Hocaefendi “Kur’an’ın Altın İklimi” kitabında ashab-ı kiram ve tâbiûn efendilerimizin Ku’an’la nasıl bütünlüşteklerini şöyle anlatmaktadırlar: “Nebilerden sonra bizim için uyulması gereken en önemli insanlar sahabe efendilerimizdir. Çünkü onlar, oturan-kalkan, gezen-uyuyan canlı birer Kur’ân gibiydiler. Onların her hâl, her tavır ve her davranışlarında Kur’ân nümâyândı. Herbiri tepeden tırnağa âdeta Kur’ân olmuştu. Evet, onların her hâlleri Kur’ân’dı. Onlar ve onlardan sonra gelen tâbiûn hazerâtı, gönül ve kafalarını o denli Kur’ân’a vermişlerdi ki, hayatları da bütünüyle Kur’ân’ın temsilinden ibaret olmuştu.. öyle ki, o aydınlık çağda ümmî hiçbir insan kalmamıştı da sabanın kuyruğundan tutup çiftçilik yapan kimseler dahi, Kur’ân’a ait hükümleri çok rahatlıkla münakaşa edebiliyor ve normal sohbetlerinde bile ilmî en derin meselelerin müzakeresini yapabiliyorlardı.

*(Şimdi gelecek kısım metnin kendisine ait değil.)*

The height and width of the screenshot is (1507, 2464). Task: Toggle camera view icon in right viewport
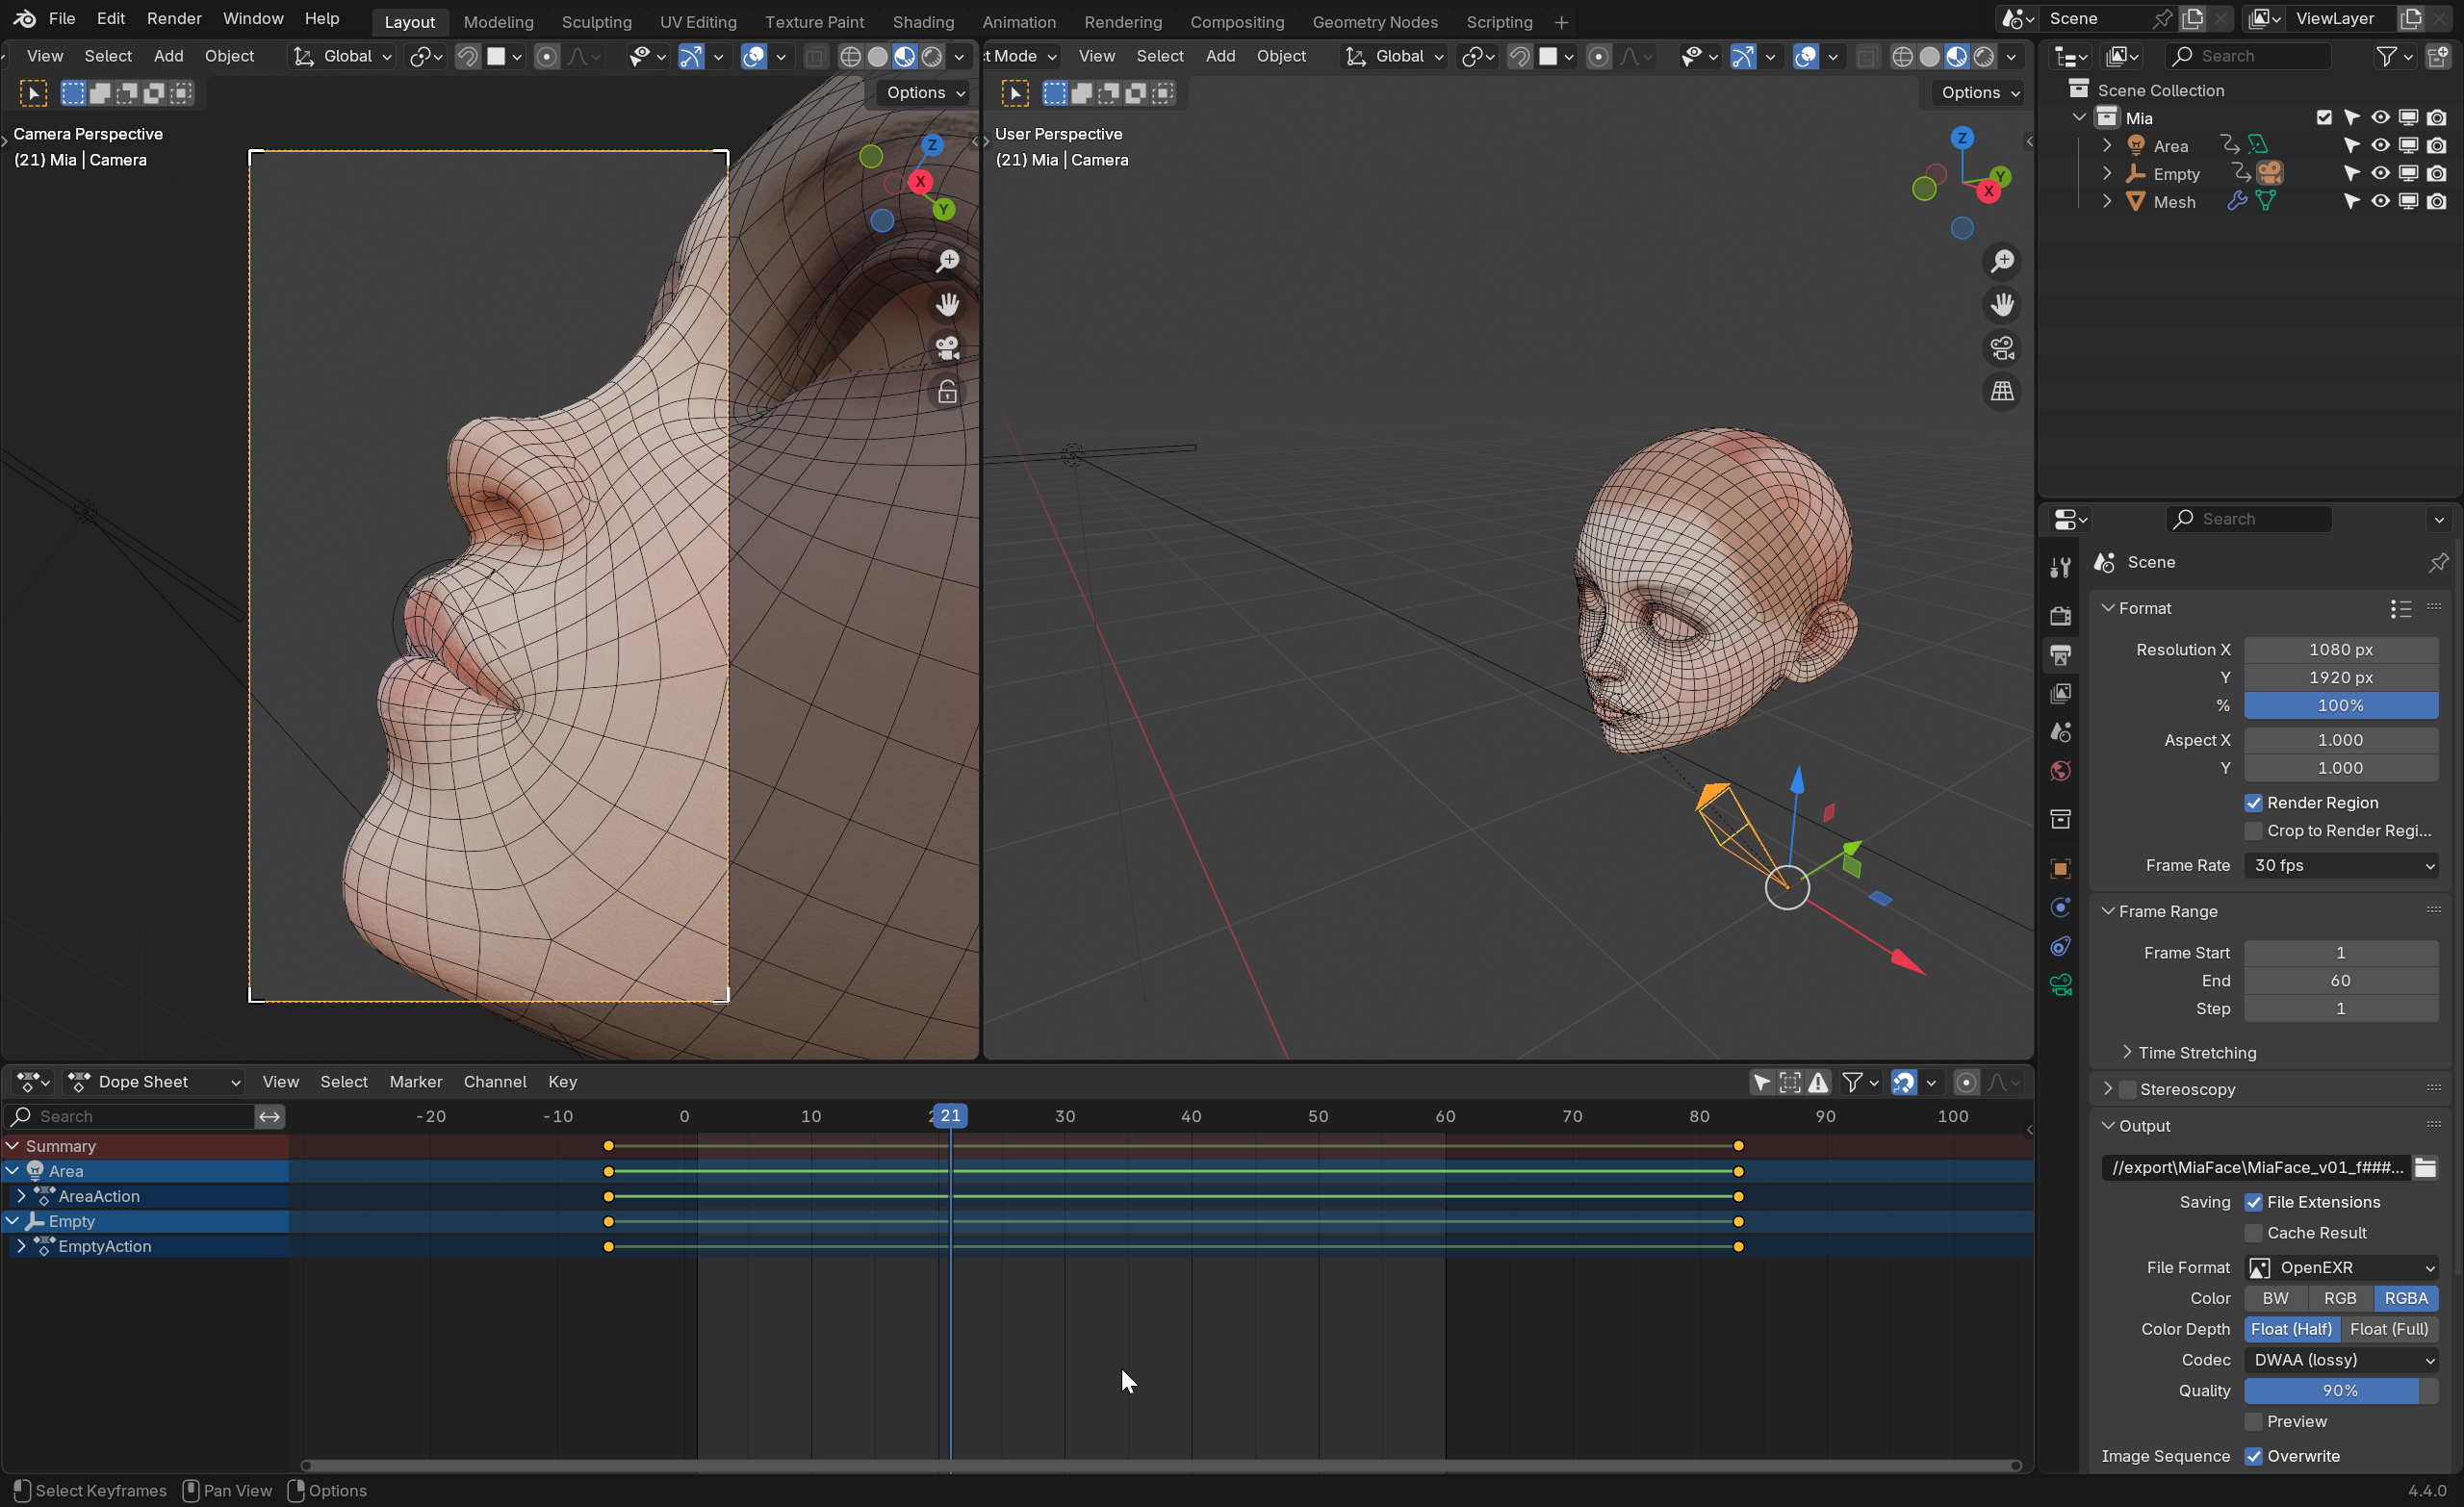(x=2002, y=348)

Sahabeler ve müçtehidîn-i izâm…
Hususan, sahabeden ilimde önde olanlar, tabiinden binlerce alimlerin yetişmesine vesile olmuşlardır. Hz. Ömer tarafından bu amaçla “Ben size Abdullah İbn-i Mes’ûd’u göndermekle sizi nefsime tercih ettim.” diyerek Kufe’ye gönderdiği Abdullah ibn-i Mesud Hazretleri (radıyallâhu anhüma) sayıları yüzlere baliğ olan fakih, müfessir, muhaddis ve kurraların bulunduğu dört bin civarında talebe yetiştirmiştir.

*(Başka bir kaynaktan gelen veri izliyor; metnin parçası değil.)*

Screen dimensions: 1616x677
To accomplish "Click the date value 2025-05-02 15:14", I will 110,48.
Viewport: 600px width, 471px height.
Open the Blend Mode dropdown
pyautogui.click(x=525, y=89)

Daha sonra gelen müçtehidîn-i izâm, Rasûl-ü Ekrem’in (sallallahu aleyhi ve sellem) bu beyanlarına ve uygulamalarına ve O’nu en iyi anlayıp bunu hayatlarına yansıtan sahabelerin tatbikatlarına bakarak “Kur’an’da Allah (celle celâluhu) ne demek istiyor, marziyat-ı ilahi nedir?” sorusuna cevap aramışlar ve bu hususta çok güçlü ve sistematik bir metodoloji ortaya koyabilmişler ve çok başarılı fıkıh ekolleri geliştirebilmişlerdir.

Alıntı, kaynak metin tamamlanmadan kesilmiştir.